- Text under study:
The analysis included a total of 639 patients; 552 completed the posttreatment assessment (14% dropout rate). The duration of CBT ranged from 4 to 9 months, with follow-up out to 18 months.

However, the authors point out the analysis has its share of limitations.

"The most salient limitation was the aggregation of various methods and models of CBT within a common category for analysis. Aggregation across various adjunctive control therapies may also have undermined delineation between more or less effective alternate strategies," they write.

"Another important issue is the identification of the active ingredients," the authors write. CBT for psychosis has a range of components that vary in length and emphasis, they note. At least 4 treatment manuals for CBT for psychosis have been empirically validated in randomized controlled trials. "Thus this review — and the field as a whole — has not identified the active elements in CBT protocols," they add.

It is also important to note that in many of the studies, CBT was carried out by therapists trained in CBT for psychosis.

"In most cases, the supervising therapists wrote the treatment manuals. The results of the studies are thus limited to well-trained and experienced psychologists with expertise in CBT for psychosis and may not generalize to experienced general mental health clinicians," the authors note.

Meaningful Study

Despite these limitations, David Kingdon, MD, PhD, professor of mental health care delivery, University of Southampton, United Kingdom, told Medscape Medical News, "This is a very sensible and well-conducted meta-analysis which looks at a key group of people with psychosis ― those who have not fully responded to antipsychotics ― and who are then offered CBT. So it is also very clinically relevant and meaningful."

Dr. Kingdon, who was not involved in the analysis, also noted that "other meta-analyses have been too heterogeneous to be easily interpreted ― they have combined patients who are experiencing their first episode or have specific symptom targets or are not treatment resistant in addition to the group examined in this meta-analysis."

Furthermore, "the number of patients assessed is sufficient to be valid, although, as ever, larger samples would be beneficial. The findings are clear and supportive of the clinical guidelines which endorse CBT for psychosis internationally," Dr. Kingdon concludes.

- Tasks to carry out:
1. Answer the following from the article on CBT for psychosis:
(a) How many patients completed the posttreatment assessment?
(b) At least how many treatment manuals for CBT for psychosis have been empirically validated in randomized controlled trials?
(c) At which university does David Kingdon hold his professorship?
2. Quote the passage of the article on CBT for psychosis that begins with the words containing "The analysis included" and ends with "to 18 months.".
3. Write what comes next in the article on CBT for psychosis, picking up after its final sentence.
The listing after the article on CBT for psychosis is separate material.

- Data excerpts:
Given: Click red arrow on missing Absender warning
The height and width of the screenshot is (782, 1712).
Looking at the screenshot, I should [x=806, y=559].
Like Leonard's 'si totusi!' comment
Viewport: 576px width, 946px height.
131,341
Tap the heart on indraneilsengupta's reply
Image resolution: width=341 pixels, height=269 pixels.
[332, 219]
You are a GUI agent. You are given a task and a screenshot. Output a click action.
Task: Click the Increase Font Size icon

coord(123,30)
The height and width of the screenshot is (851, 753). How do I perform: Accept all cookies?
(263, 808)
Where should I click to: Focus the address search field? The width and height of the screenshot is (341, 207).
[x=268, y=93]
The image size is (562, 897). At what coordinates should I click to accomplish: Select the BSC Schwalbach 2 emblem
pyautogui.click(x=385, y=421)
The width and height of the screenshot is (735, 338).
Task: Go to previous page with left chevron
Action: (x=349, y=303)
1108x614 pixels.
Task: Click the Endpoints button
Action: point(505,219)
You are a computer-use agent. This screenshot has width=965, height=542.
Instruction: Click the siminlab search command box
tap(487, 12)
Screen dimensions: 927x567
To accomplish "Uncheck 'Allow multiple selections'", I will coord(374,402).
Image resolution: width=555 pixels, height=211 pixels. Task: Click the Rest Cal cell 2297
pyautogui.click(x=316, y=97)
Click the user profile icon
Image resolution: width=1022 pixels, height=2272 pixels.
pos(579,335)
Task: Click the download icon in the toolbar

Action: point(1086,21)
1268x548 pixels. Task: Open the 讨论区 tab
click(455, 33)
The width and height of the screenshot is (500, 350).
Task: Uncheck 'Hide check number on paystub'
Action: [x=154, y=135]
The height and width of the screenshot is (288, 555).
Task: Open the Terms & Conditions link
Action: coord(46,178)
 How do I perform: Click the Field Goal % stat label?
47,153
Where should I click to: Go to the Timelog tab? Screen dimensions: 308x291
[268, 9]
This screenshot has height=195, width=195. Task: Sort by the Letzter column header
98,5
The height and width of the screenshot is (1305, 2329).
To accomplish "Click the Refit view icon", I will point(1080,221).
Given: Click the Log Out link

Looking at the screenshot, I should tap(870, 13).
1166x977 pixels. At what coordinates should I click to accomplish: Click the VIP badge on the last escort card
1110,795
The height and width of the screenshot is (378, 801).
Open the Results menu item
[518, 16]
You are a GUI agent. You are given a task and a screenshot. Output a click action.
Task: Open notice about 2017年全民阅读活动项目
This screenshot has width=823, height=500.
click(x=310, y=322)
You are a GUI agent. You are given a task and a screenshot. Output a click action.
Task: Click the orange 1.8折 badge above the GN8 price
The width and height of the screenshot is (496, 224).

- Answers to this exercise:
1.
(a) 552
(b) 4
(c) The University of Southampton

2.
The analysis included a total of 639 patients; 552 completed the posttreatment assessment (14% dropout rate). The duration of CBT ranged from 4 to 9 months, with follow-up out to 18 months.

3.
The "consistent and long-lasting effect sizes" found in this new meta-analysis are noteworthy, Amanda Tinkelman, MD, associate director of psychiatric services at Zucker Hillside Hospital, Glen Oaks, New York, and from North Shore–LIJ Health System, told Medscape Medical News.

Dr. Tinkelman and colleagues are involved in a study at Zucker Hillside Hospital called Improving Care Reducing Costs (ICRC) that is aimed at patients with primary psychotic disorders who are at high risk for relapse by virtue of having been discharged within the last 30 days from an inpatient hospitalization.

The study, which is funded by the Centers for Medicare and Medicaid Services, will determine whether delivering increased services to these high-risk patients, including evidence-based treatments, helps to reduce the costs of their care during the next 6 months by reducing their readmission rates, said Dr. Tinkelman.

The study is also testing the value of online CBT for psychosis, which would increase access, she added.

"Primarily, CBT is used for anxiety disorders and for depression. And while there are a lot of therapists that are trained in CBT generally, there are many fewer therapists who have been trained in CBT for psychosis, so it's not commonly used at the moment, strictly because of a lack of available providers," she said.

The study was supported by the Social Sciences and Humanities Research Council of Canada. The authors, Dr. Kingdon, and Dr. Tinkelman report no relevant financial relationships.